A Retrovirus Stiffness Switch

逆转录病毒硬度开关

• 批准号: 7360356
• 负责人: Michael S Kay
• 金额: $ 22.04万
• 依托单位: UNIVERSITY OF UTAH
• 依托单位国家: 美国
• 财政年份: 2009
• 资助国家: 美国
• 起止时间: 2009-06-01 至 2011-05-31
• 项目状态: 已结题
• 来源: https://reporter.nih.gov/project-details/7360356
• 关键词: Atomic Force Microscopy; Biochemical; Biological Process; Cells; Complex; Cytoplasmic Tail; Data; Electron Microscopy; Employee Strikes; HIV; Infection; Life Cycle Stages; Link; Measurement; Measures; Mechanics; Mediating; Methods; Peptide Hydrolases; Process; Property; Regulation; Reporting; Retroviridae; Role; Structure; Surface; Viral; Viral Envelope Proteins; Viral Fusion Proteins; Virion; Virus; Virus-like particle; complex biological systems; novel; particle; research study; tool

DESCRIPTION (provided by applicant): After budding from the cell, retroviruses (such as HIV) undergo a complex spontaneous process called maturation that is required for their infectivity. During maturation retroviruses undergo dramatic internal reorganization. These changes have been extensively characterized in HIV by biochemical and electron microscopy methods. Very recently, atomic force microscopy (AFM) measurements have revealed a dramatic decrease in virion stiffness during maturation ("stiffness switch"). Interestingly, this stiffness switch is largely controlled by the viral envelope (Env) protein, which also mediates the ability of virions to enter target cells. The proposed studies will dissect the mechanism of the HIV stiffness switch and determine how Env regulates this switch. Current data suggests a correlation between virion stiffness and entry activity. The proposed studies will also determine if viral mechanical properties directly control viral entry activity. Such a novel regulatory mechanism would reveal a previously unappreciated layer of complexity in the retrovirus life-cycle and will have broader implications for mechanical regulation of other complex biological systems.

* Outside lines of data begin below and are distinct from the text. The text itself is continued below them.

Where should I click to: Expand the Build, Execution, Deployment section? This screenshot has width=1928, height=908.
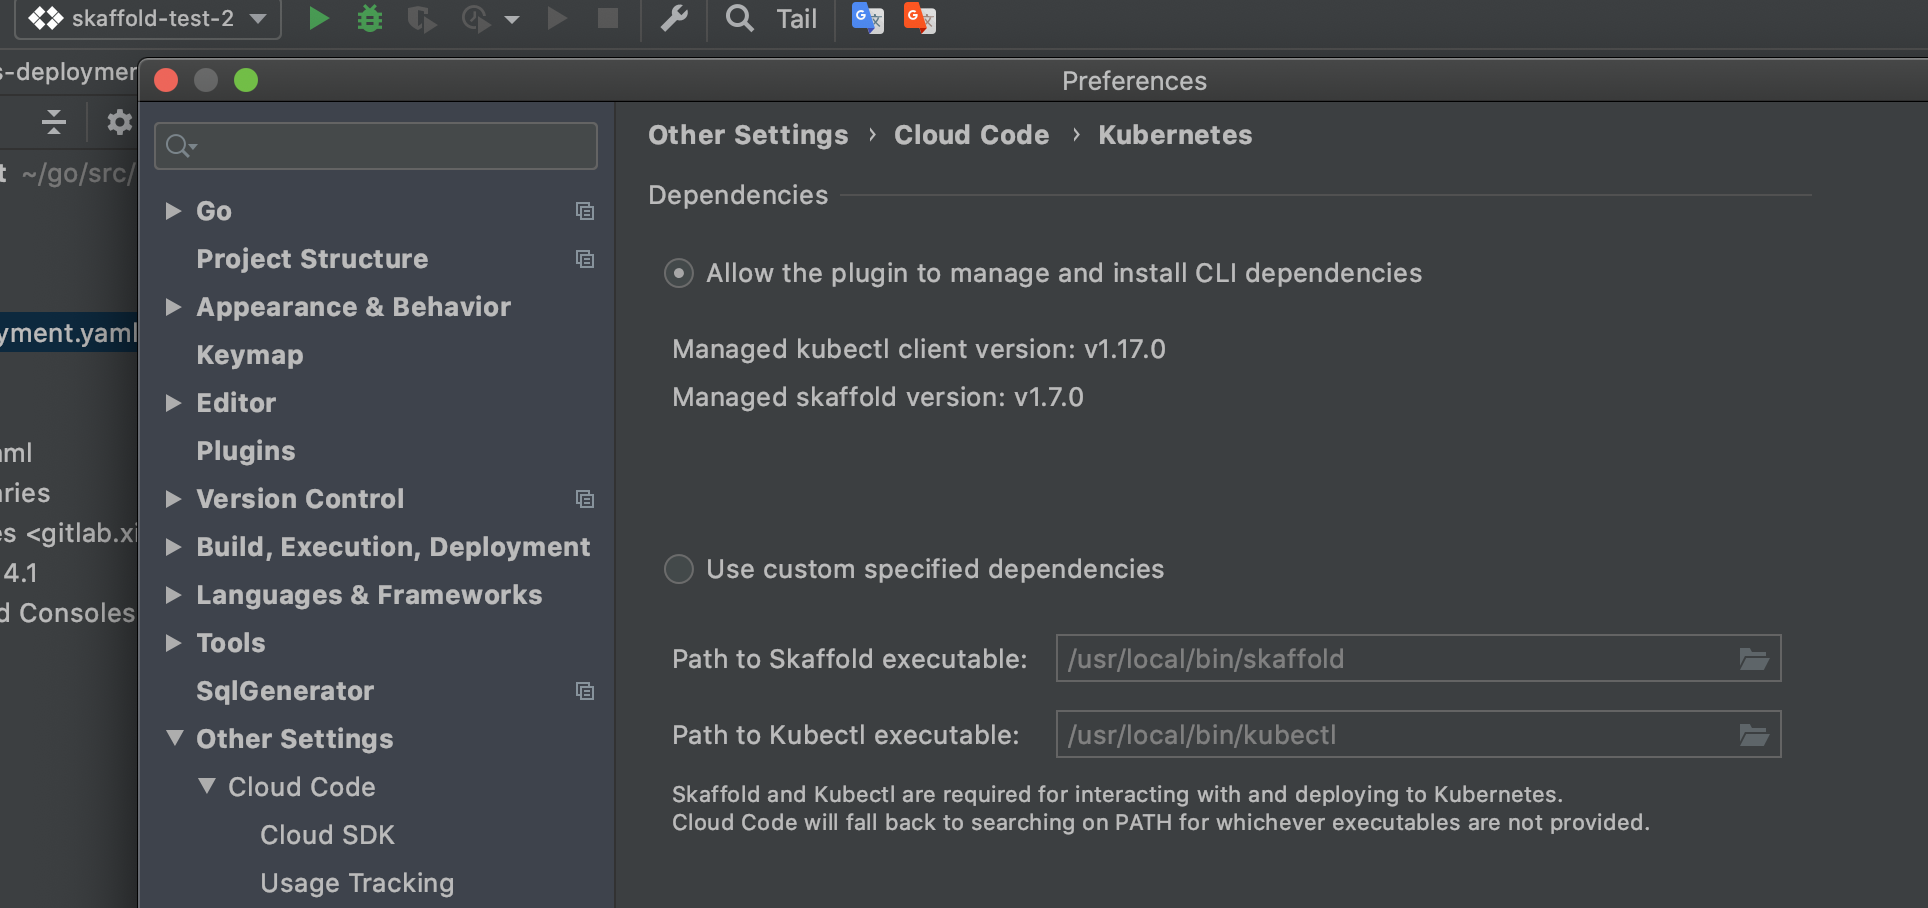pyautogui.click(x=174, y=547)
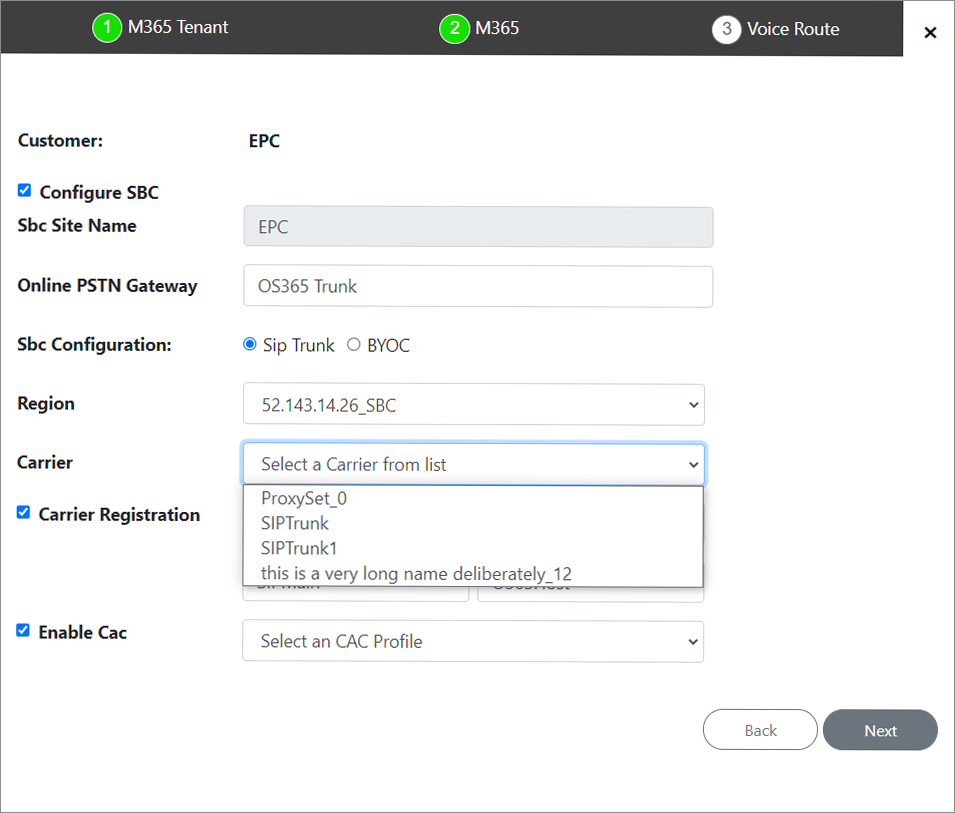Click the Sbc Site Name field
The height and width of the screenshot is (813, 955).
pyautogui.click(x=478, y=227)
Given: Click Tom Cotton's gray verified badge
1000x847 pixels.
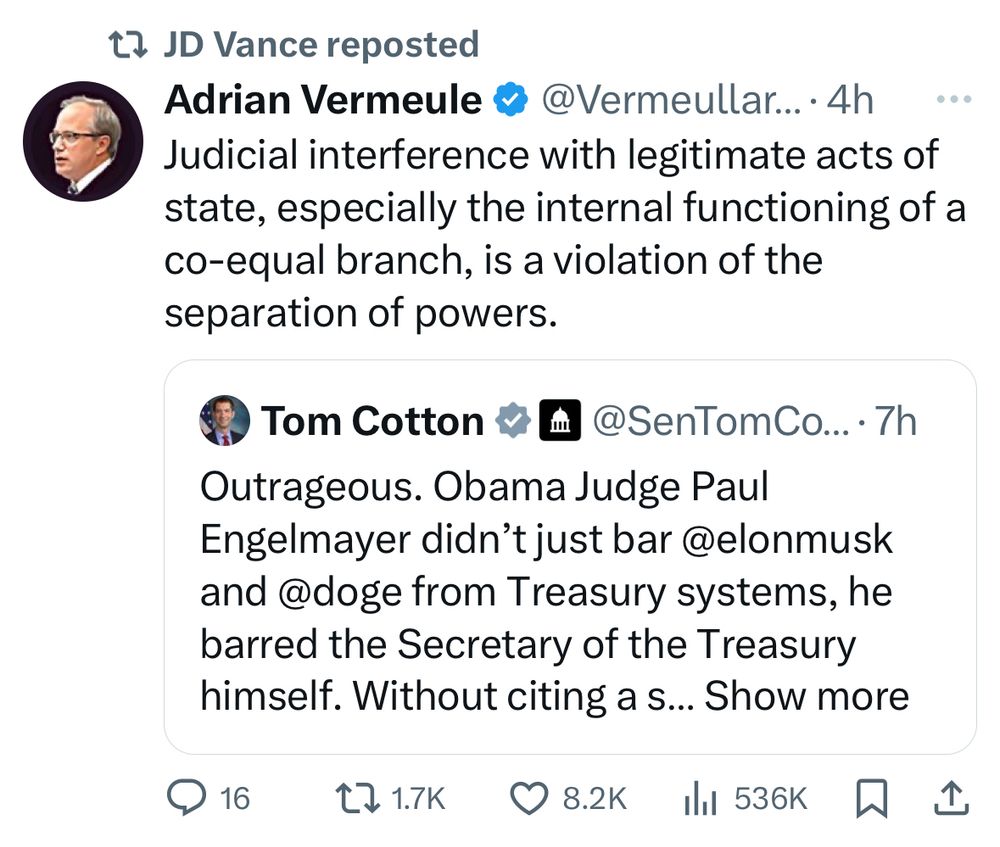Looking at the screenshot, I should coord(513,421).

描述（由申请人提供）：从细胞中出芽后，逆转录病毒（例如 HIV）会经历一个复杂的自发过程，称为成熟，这是其感染性所必需的。在成熟过程中，逆转录病毒会经历剧烈的内部重组。已通过生化和电子显微镜方法对 HIV 中的这些变化进行了广泛的表征。 最近，原子力显微镜（AFM）测量揭示了成熟过程中病毒体硬度的急剧下降（“硬度转换”）。有趣的是，这种硬度转换很大程度上是由病毒包膜（Env）蛋白控制的，该蛋白还介导病毒颗粒进入靶细胞的能力。拟议的研究将剖析 HIV 硬度开关的机制，并确定 Env 如何调节这种开关。目前的数据表明病毒体硬度和进入活性之间存在相关性。拟议的研究还将确定病毒机械特性是否直接控制病毒进入活动。这种新颖的调节机制将揭示逆转录病毒生命周期中以前未被认识到的复杂性，并将对其他复杂生物系统的机械调节产生更广泛的影响。